Harris was one of the team that made the first ascent of the Royal Arches Route in Yosemite Valley, one of the Fifty Classic Climbs of North America. He studied the Royal Arches terrain from the valley floor with binoculars before attempting the route. After several earlier unsuccessful attempts, Harris and two companions completed the ascent in October 1936. They used what Harris called a "swinging rope traverse" to cross a blank section. They also crossed a section of the route, subsequently known as the Rotten Log, using a fallen tree trunk bridging a gap in the route; the log remained as part of the climb until it fell in 1984.

===Other ascents===

Together with David Brower, Harris made the first ascent of Cathedral Chimney, between the Higher and Middle Cathedral Rocks, shortly after the Royal Arches climb. Harris and Brower made the first ascent of Panorama Cliff the following day. Harris and Brower subsequently established nine additional Yosemite routes together, according to Steve Roper, including Yosemite Point Couloir and in May, 1940, the Circular Staircase on Sentinel Rock. In total, Harris was credited with 14 Yosemite Valley first ascents. He was also credited with establishing the Shaky Leg Crack route on the east face of Mount Whitney. Many of these routes were described in the 1954 edition of A Climber's Guide to the High Sierra.

===Ansel Adams photograph===

Harris frequently climbed with David Brower, and with the photographer Ansel Adams; Adams photographed Harris and Brower on a summit in the Minarets. The photograph appeared on the cover of the 1954 edition of A Climber's Guide to the High Sierra.
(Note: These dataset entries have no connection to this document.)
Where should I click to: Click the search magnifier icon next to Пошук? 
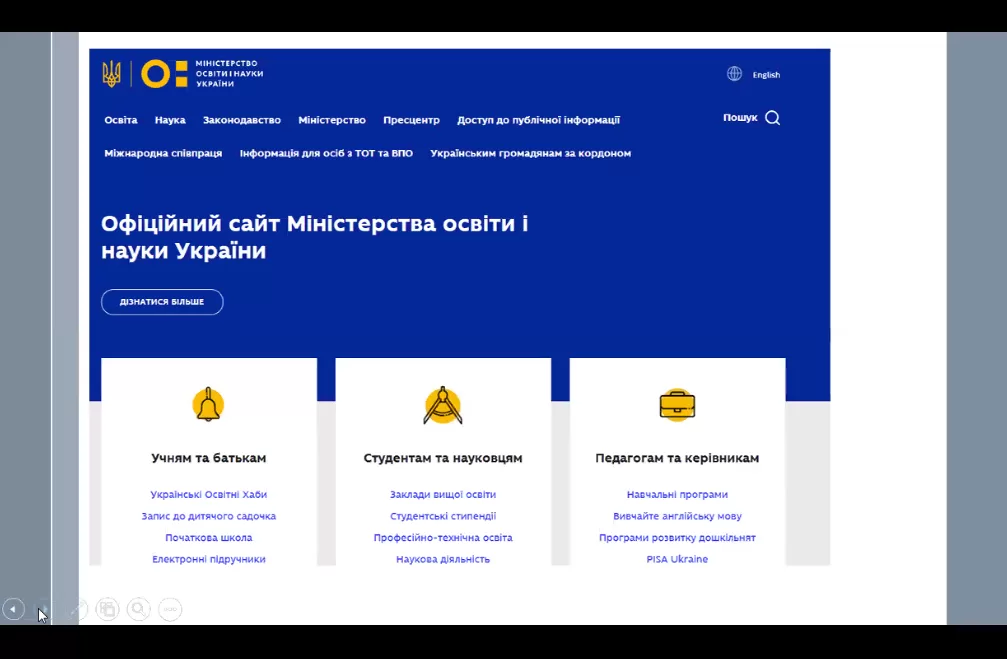(x=772, y=118)
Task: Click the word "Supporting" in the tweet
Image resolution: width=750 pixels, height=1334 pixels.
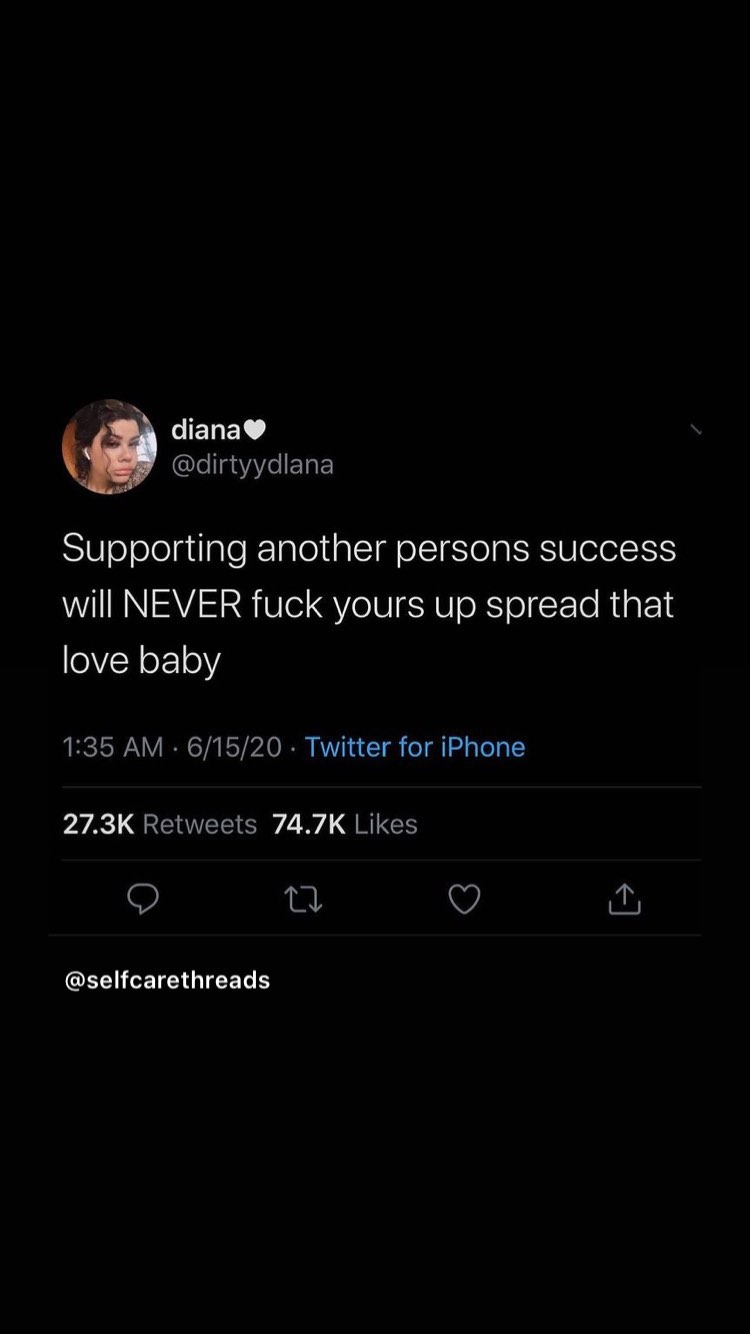Action: (x=154, y=549)
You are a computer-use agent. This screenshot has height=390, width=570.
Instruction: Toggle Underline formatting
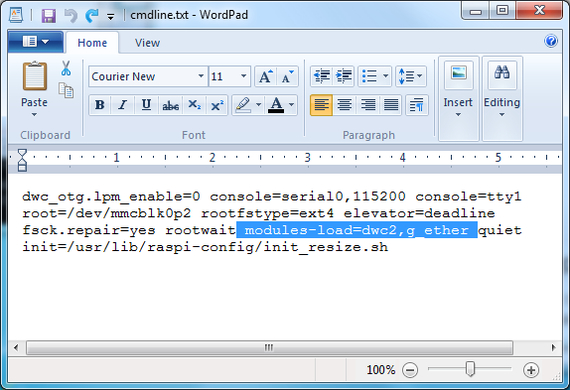[x=146, y=105]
===Later outdoor activities===

Harris continued to backpack and ski after ending his major climbing period. On New Year's Day 1955, he helped rescue climber Allen Steck after Steck was buried in an avalanche near Lake Tahoe and was near death. In 1981, he served on a national committee preparing a master plan for Yosemite National Park. He was honored in the mid-1990s in a Yosemite retrospective that focused on early climbing pioneers. In later life, he became a birdwatcher and compiled a life list of nearly 2,500 bird species.

==Personal life==

Harris was married to Marjorie Ruth Mason for 45 years; Mason died in 1985. One of their two sons, Ronald Harris-Warrick, a neurobiologist at Cornell University, and his wife endowed undergraduate support at UC Berkeley, the Morgan and Marjorie R. Harris Scholars Program; the program provides mentoring, research experience, and academic support to biology students from disadvantaged backgrounds. Harris married Lola Houston in 1989, and she survived him.

Harris died of pneumonia on February 14, 2005, at Kaiser Permanente Oakland Medical Center.